Further deconstruction from The Washington Monthlyis here. The author of TWM’s piece, D.R. Tucker, makes a point similar to my own:
It’s profoundly unlikely that Blumenthal would encourage journalists to pursue a path of inquiry that a) was ridiculous on its face, b) would obviously lead nowhere and c) would make both himself and Clinton look like colossal fools.
Why does this qualify for Time Capsule notice? Because I’m not aware of a previous case in which a nominee has trafficked in claims that a sitting president was illegitimately in office (because, by birther logic, he was not legally eligible)—nor tried, via psychological projection, to blame these false claims on someone else once forced to admit they were lies.

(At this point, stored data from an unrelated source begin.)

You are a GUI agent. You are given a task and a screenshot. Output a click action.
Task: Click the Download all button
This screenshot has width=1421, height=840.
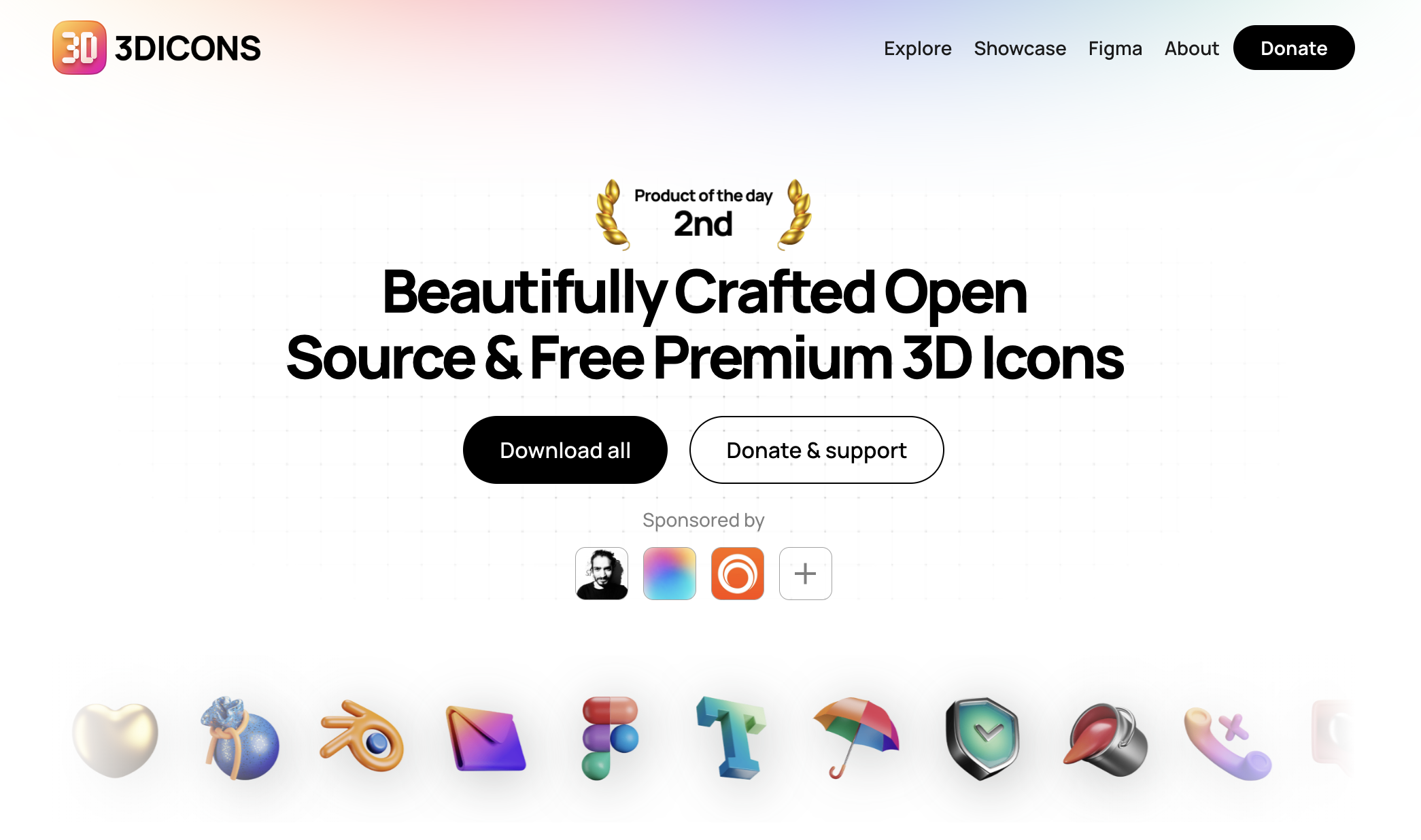tap(565, 450)
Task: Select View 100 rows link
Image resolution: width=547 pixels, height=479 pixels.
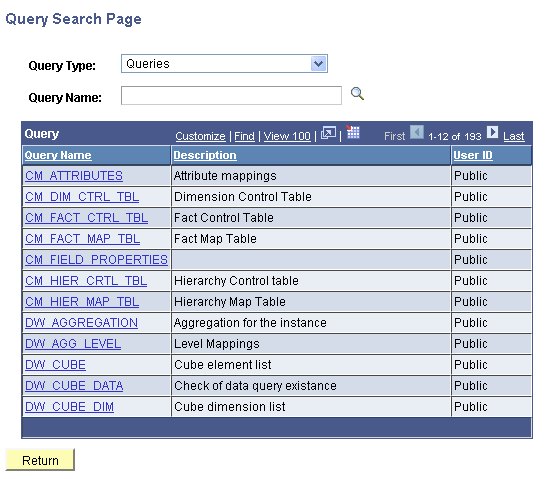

It’s 50 days and a few hours until the election; one nominee has refused to release his tax information; and the Republican leadership continues to say, “He’s fine!”
This evening, in Miami, the Republican nominee for president referred to his opponent and said (emphasis added):
“I think that her bodyguards should drop all weapons,” Mr. Trump said at a rally in Miami. “I think they should disarm. Immediately. What do you think. Yes? Take their guns away. She doesn’t want guns. Take them. Let’s see what happens to her. Take their guns away, O.K. It will be very dangerous.”
I am aware of only one other case in which a major-party nominee has “joked” about bodily harm against his opponent. As it happens, that was from this same Donald Trump, five weeks ago saying (in installment #73) that “the Second Amendment people” might be able to do something about Hillary Clinton’s ability to appoint Supreme Court justices.
I’ll say it again: Nothing like this has ever happened before. It’s 52+ days until the election; the tax returns (and non-Dr. Bornstein health reports) still not forthcoming; and Republican leaders still saying: Sure, he’s fine!
I think this day, 52 days before the election, is one that people will look back on. At his press conference / hotel promo / endorsement spectacle just now in Washington, D.C., Donald Trump said this, and only this, about the long-running “birther” controversy that for years he led and whipped up:
Now, not to mention her in the same breath, but Hillary Clinton and her campaign of 2008 started the birther controversy. I finished it. I finished it. You know what I mean. President Barack Obama was born in the United States, period. Now we all want to get back to making America strong and great again.
“Hillary Clinton and her campaign of 2008 started the birther controversy.” This is a flat lie. In an internal memo, people in the 2008 Clinton campaign considered applying an “othering” strategy against their rival Obama. It did not involve any challenge to Obama’s birth or citizenship, and in any case it was not put into effect. What Trump said is a flat lie. More here and here and here, with links to countless other sources.
“I finished it. I finished it.” This is a flat lie. Trump started this phony and racist controversy [or: brought much more attention to what had been a fringe view] and kept it going. (Racist? Yes. As Bernie Sanders pointed out today, Sanders’s own father, like Obama’s, was born overseas. But Sanders said that no one has ever asked him to prove that he was a “real” American.) Even after Trump claimed to have “finished” it with the appearance of Obama’s birth certificate five years ago, Trump has continued to put out Birther tweets and innuendos. You can see a sample at the end of this Vox piece; also here and here. Below is one from December 2013, two years after Trump supposedly “finished” the issue. As of this moment this is still live in Trump’s Twitter feed:
“President Barack Obama was born in the United States, period.” Unlike the other two, this is not a lie. It was read in exactly the tone of a negotiated hostage statement.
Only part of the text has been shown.